Elon Musk now says that he is “extremely confident” that Tesla will release full autonomy to customers in “some jurisdictions” in 2021.
However, we have seen that timeline slip in the past.
Musk has long been making predictions about when Tesla will achieve full self-driving capability.
His most famous prediction is that Tesla will have 1 million robotaxis by the end of 2020.
Of course, that is not happening, but with the recent release of Tesla’s Full Self-Driving Beta software update, the CEO’s predictions for the release of an actual fully autonomous driving system are gaining in credibility.
Yesterday, Musk received an Axel Springer Award in Germany, and during an interview with CEO Mathias Döpfner, he was asked when Tesla can deliver full autonomy.
Tesla’s CEO answered:
To actually answer your question, I am extremely confident of achieving full autonomy and releasing it to the Tesla customer base next year.

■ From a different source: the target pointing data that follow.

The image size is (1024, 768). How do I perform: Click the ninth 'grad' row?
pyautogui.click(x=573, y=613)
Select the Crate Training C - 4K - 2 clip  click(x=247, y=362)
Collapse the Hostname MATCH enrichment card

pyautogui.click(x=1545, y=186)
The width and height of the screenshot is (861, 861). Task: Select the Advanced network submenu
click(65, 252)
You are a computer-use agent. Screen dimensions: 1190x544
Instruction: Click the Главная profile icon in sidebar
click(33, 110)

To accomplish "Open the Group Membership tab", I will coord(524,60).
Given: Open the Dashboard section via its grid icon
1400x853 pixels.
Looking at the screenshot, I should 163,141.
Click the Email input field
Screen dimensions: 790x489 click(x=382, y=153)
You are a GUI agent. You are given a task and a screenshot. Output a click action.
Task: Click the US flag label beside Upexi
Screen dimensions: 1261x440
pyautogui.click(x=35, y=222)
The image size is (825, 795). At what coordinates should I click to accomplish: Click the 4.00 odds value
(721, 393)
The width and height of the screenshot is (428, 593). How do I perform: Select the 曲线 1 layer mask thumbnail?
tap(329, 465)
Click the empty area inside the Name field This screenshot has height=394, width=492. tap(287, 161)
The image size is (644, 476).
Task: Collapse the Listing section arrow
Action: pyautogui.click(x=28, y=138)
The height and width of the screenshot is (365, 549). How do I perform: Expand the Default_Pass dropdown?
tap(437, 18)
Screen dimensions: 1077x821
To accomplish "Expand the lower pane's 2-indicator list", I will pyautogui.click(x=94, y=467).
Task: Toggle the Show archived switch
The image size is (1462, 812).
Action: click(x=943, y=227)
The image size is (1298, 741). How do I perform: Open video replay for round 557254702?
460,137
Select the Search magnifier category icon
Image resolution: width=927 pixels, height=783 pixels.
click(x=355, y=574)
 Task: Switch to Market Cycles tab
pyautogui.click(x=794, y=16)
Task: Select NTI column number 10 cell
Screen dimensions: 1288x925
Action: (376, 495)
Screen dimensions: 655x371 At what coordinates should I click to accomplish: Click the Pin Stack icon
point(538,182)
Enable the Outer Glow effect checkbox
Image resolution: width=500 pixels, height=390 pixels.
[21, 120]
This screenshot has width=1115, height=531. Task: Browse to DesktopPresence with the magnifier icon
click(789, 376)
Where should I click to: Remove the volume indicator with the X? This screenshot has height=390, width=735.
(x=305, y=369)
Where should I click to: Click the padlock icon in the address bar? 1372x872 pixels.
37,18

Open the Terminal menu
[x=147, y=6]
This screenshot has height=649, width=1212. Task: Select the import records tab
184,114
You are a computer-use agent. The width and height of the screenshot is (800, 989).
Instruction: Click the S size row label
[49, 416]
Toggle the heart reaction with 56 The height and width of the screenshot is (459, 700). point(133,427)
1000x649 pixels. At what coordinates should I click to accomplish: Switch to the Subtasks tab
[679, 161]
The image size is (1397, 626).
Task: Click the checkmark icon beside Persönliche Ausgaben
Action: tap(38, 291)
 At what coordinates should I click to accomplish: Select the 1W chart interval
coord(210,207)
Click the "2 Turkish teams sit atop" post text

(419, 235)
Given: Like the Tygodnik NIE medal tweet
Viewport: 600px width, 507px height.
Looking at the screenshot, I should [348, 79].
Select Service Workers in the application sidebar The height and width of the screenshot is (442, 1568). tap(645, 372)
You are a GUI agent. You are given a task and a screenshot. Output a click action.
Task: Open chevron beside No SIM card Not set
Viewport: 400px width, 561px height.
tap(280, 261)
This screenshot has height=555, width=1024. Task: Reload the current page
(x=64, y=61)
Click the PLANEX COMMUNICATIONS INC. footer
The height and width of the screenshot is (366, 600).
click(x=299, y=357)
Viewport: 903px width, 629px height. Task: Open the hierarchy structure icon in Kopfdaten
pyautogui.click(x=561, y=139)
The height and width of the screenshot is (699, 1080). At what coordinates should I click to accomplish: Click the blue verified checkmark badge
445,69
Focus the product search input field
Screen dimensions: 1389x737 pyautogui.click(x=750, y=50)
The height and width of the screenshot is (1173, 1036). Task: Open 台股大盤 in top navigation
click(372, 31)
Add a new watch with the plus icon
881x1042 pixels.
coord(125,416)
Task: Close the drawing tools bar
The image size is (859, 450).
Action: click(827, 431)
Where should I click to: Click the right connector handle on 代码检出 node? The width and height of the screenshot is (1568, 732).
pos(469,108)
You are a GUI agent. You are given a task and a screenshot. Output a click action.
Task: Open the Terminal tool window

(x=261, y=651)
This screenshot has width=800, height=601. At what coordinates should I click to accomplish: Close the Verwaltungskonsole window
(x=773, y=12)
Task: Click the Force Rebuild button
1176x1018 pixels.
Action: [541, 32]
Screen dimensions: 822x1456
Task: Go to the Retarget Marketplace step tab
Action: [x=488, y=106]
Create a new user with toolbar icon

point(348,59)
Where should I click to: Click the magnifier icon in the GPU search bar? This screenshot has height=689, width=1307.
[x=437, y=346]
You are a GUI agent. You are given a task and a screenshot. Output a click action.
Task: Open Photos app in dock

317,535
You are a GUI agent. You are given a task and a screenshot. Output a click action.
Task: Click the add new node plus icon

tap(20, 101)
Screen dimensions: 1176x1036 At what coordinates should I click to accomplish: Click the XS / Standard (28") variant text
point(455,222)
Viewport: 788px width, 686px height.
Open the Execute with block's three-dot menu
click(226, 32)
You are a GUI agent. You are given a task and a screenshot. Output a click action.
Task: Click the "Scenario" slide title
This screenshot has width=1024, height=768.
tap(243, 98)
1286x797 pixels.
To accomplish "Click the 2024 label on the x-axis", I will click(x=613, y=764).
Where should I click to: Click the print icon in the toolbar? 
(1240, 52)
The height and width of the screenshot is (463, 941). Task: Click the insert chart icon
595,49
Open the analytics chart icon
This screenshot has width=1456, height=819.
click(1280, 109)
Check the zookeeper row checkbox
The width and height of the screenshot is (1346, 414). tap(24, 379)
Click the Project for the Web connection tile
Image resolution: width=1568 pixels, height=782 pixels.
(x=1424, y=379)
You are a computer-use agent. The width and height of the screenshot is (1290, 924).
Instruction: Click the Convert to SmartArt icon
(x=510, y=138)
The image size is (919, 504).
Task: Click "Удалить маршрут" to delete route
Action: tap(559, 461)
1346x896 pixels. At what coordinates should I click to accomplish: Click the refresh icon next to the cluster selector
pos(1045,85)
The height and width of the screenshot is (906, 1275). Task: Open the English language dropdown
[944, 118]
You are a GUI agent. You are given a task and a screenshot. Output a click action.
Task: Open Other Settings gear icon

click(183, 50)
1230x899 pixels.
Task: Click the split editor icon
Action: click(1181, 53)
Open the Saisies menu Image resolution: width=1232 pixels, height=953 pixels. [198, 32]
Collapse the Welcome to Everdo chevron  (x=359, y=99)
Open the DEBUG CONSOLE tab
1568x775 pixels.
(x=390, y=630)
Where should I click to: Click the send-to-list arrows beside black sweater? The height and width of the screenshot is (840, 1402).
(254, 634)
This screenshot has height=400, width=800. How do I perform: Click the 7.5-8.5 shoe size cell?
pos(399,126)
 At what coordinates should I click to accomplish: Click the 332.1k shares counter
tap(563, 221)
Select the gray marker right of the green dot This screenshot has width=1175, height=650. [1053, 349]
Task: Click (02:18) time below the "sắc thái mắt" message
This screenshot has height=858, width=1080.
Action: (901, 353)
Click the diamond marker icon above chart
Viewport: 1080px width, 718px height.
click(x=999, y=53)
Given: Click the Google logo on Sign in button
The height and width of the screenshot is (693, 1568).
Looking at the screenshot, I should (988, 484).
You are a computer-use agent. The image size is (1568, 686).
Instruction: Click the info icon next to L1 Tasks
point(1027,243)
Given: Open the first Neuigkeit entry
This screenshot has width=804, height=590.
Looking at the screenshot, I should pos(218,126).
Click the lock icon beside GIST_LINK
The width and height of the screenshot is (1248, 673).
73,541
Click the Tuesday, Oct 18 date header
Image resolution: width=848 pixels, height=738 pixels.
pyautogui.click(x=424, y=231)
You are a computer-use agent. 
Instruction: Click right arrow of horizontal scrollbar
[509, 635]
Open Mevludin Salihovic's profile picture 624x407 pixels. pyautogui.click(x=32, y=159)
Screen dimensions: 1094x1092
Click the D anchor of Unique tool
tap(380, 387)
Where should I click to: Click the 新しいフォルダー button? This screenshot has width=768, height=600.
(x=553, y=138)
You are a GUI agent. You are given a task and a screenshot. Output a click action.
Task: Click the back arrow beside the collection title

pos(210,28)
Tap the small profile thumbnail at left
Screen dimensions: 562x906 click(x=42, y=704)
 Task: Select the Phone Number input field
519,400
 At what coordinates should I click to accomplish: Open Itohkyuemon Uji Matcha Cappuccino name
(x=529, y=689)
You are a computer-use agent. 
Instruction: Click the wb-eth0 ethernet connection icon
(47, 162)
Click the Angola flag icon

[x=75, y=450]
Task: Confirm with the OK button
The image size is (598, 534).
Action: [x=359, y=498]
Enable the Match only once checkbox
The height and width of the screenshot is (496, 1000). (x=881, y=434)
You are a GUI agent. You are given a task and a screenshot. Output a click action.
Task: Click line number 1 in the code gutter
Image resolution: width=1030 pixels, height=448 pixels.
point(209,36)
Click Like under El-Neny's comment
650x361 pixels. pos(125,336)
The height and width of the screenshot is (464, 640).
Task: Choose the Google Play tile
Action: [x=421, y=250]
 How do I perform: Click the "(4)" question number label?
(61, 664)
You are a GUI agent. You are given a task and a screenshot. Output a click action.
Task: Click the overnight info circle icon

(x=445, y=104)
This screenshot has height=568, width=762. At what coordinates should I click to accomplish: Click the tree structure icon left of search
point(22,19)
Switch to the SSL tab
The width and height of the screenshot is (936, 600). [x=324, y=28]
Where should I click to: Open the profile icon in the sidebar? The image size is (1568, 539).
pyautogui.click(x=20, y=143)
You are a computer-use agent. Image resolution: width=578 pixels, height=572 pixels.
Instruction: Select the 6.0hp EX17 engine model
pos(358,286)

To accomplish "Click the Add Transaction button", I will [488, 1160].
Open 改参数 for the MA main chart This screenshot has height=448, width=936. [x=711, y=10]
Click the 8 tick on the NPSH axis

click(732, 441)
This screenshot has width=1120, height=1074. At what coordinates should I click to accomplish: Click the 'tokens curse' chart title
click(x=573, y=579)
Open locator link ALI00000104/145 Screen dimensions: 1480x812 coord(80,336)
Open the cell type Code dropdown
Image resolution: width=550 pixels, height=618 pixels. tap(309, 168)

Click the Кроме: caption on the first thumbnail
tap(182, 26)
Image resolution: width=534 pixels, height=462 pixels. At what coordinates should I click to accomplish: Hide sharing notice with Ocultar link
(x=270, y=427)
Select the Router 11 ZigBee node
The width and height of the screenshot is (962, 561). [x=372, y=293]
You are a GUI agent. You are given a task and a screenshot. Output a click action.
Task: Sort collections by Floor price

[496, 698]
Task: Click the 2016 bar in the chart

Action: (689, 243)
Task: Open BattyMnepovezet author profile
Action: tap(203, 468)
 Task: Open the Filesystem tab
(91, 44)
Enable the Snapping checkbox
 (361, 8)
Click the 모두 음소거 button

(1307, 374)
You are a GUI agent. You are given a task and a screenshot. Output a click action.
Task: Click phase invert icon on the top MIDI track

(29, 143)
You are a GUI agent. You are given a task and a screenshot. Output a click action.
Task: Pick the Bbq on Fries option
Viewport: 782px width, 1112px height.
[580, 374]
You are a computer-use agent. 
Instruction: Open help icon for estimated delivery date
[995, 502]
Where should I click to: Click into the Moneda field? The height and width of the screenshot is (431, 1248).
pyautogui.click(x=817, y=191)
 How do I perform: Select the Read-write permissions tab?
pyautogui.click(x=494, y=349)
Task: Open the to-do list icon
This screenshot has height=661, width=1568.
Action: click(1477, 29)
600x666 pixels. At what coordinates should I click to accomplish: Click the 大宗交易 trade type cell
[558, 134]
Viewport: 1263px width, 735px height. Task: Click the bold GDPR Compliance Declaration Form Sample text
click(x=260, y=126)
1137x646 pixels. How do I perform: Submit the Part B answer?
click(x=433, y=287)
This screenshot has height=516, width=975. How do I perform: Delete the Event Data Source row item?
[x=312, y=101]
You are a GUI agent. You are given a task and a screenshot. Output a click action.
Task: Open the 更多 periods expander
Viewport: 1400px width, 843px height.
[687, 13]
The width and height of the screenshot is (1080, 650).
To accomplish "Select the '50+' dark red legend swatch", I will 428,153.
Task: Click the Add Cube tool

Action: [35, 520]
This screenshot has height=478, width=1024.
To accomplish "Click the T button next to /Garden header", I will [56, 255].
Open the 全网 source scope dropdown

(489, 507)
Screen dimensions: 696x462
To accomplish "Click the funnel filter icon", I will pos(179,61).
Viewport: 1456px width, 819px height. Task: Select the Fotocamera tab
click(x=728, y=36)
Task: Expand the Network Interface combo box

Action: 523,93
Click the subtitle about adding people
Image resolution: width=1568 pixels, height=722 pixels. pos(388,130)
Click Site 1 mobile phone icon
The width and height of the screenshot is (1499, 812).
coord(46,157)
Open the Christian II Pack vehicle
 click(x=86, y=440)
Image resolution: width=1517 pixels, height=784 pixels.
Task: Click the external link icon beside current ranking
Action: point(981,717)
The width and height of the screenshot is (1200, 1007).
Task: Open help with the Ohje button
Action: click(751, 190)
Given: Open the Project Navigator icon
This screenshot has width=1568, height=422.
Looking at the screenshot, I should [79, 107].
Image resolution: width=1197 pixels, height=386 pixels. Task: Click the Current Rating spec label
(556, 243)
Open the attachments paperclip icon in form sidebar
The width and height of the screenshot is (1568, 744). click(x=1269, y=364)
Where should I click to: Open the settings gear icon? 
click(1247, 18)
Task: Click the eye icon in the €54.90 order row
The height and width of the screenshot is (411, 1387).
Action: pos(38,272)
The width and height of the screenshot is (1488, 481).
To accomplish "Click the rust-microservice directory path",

Now Musk clarified that this is the simple answer and the regulatory landscape is more complicated.
However, the CEO did say of Tesla’s Full Self-Driving system:
But I think at least some jurisdictions are going to allow full self-driving next year.
Musk didn’t specify where he thinks it will be approved first, but he did mention that European regulators were generally more conservative.
Some jurisdictions have already put in place frameworks for autonomous driving systems to be approved in commercial uses, and companies like GM’s Cruise in California and Alphabet’s Waymo in Arizona are already going through the process.
Tesla’ CEO reitirated that they are going to have to accumulate billions of kilometers of autonomous driving in order to show regulators that their autonomous driving system is safe.
Elon’s full self-driving predictions have become somewhat of a running joke in the Tesla community, but I think we can start to take them more seriously now that the FSD beta is getting into the hands of more customers.
I think it is starting to look more credible, but there’s still a lot of work to be done.
During the interview, Elon mentioned Tesla’s Autopilot safety data showing that Autopilot is a lot safer than human driving, but we know that this data is extremely flawed due to the nature of when Autopilot is being activated and deactivated.
It’s a bit worrying to me that he would reference that data in the context of the data needed to convince regulators of full self-driving, which I think is going to have to be very different to have any weight with regulators.
We are going to have to see a more detailed look at disengagement events and things of the sort — something that Tesla has been staying away from reporting in the past.
I expect some transparency in that process, so we should be able to get the data at some point when Tesla starts the approval process, which is now apparently going to be next year.